(Image courtesy: Matthew Ansley on Unsplash)
There will not be too many tears shed for the death of Ian Huntley, the convicted murderer who killed two ten-year-olds, Holly Wells and Jessica Chapman. He was killed after an attack in HMP Frankland.
How do the authorities handle a death in custody? I was once involved in reviewing deaths in prisons. We worked in teams of three, in which I was the only doctor. Our role was to read all the relevant paperwork and then visit the prison to interview the staff. All deaths in custody must be referred to the coroner who was sent our report. The reports were also published with the names redacted.
I had experience of working in prisons. It was important to treat all prisoners with the same compassion and care I would treat any patient. It was not my job to make judgements, that was the role of the court.
Deaths “in custody” included deaths of anyone who had recently been released.
All cases were placed in one of three categories. The highest category, which will include the death of Huntley, were the most serious such as violence and murder. Luckily, these were rare and I was never involved in one of these cases. A colleague who had to write a report on a prisoner who had been murdered told me that it was one of his easier reports. There was no debate over how he died and all the legal aspects would be dealt with by the criminal court.
The next category were cases such as suicide or drug overdose. In cases of suicide we looked at whether the risk had been picked up by the staff, whether the prisoner had adequate supervision and whether there were any specific dangers such as suspension points for hanging. It was important to look at the whole system and not blame one scapegoat.
In one case, a woman who had recently been released accidently took an overdose of heroin. She had only a short sentence and, when in prison, was seen by the substance abuse team. It would be dangerous to stop all her drugs immediately and so she had been prescribed reducing doses of safter drugs under strict supervision. Despite the prison medical team contacting her local NHS substance team, not in Devon, they had put her on a waiting list. She was released with no immediate medical follow up. Predictably, she went straight back on street drugs with fatal consequences. Our report was strongly worded but I never heard whether the coroner or NHS took any notice.

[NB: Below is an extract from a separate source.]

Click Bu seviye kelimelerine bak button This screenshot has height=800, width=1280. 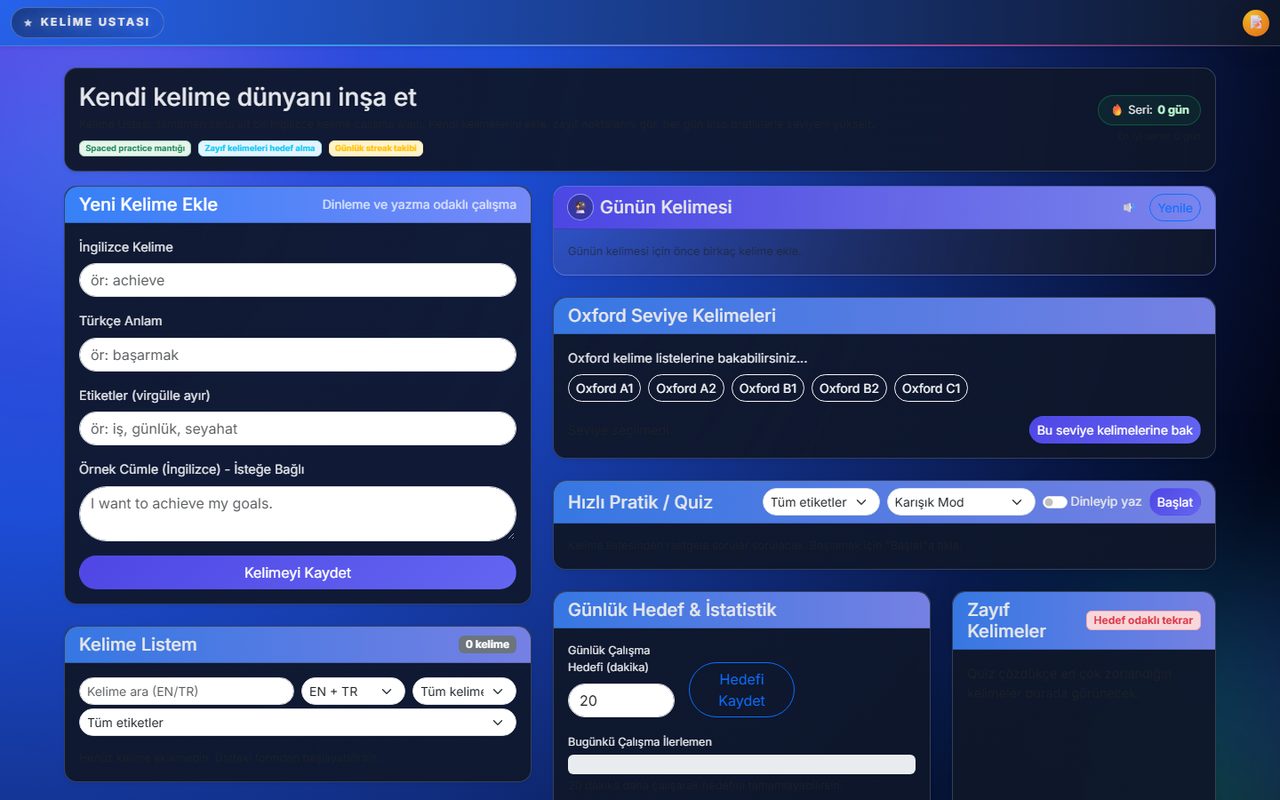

There has been an increase in deaths in custody. Is this a part of England becoming aa dangerous police state? Are we following Russia in sending dissidents to die in prison? Luckily there is no need for a complicated conspiratory. When a large number of men convicted of sexual offences in their seventies are sent to prison with a long sentence no one needs a conspiratory theory to realise that some may not live for another twenty years. The commonest reason for a death in custody was natural causes.
In another case, an elderly man had terminal cancer. The prison medical centre used NHS doctors and nurses and his care was excellent. When it became clear that he had now moved on to end of life care he was offered compassionate leave but refused. Understandably being released for end-of-life care to return to the town where he had abused children did not appeal.
In every report we had to compare the care given to the NHS. If the care was exemplary, we were told to conclude that it was “as good as the NHS”. Never, we were told, suggest that medical care in prison is ever better than the NHS. The published report might reach the Daily Mail. “Doctor claims medical care in prisons is better than the NHS”.
The report on the death of Huntley will look at why he did not receive more protection and how any makeshift weapon was available but this will also be looked at by the Crown Court. Although his crime was evil and there will be little sympathy we still need to learn from his death.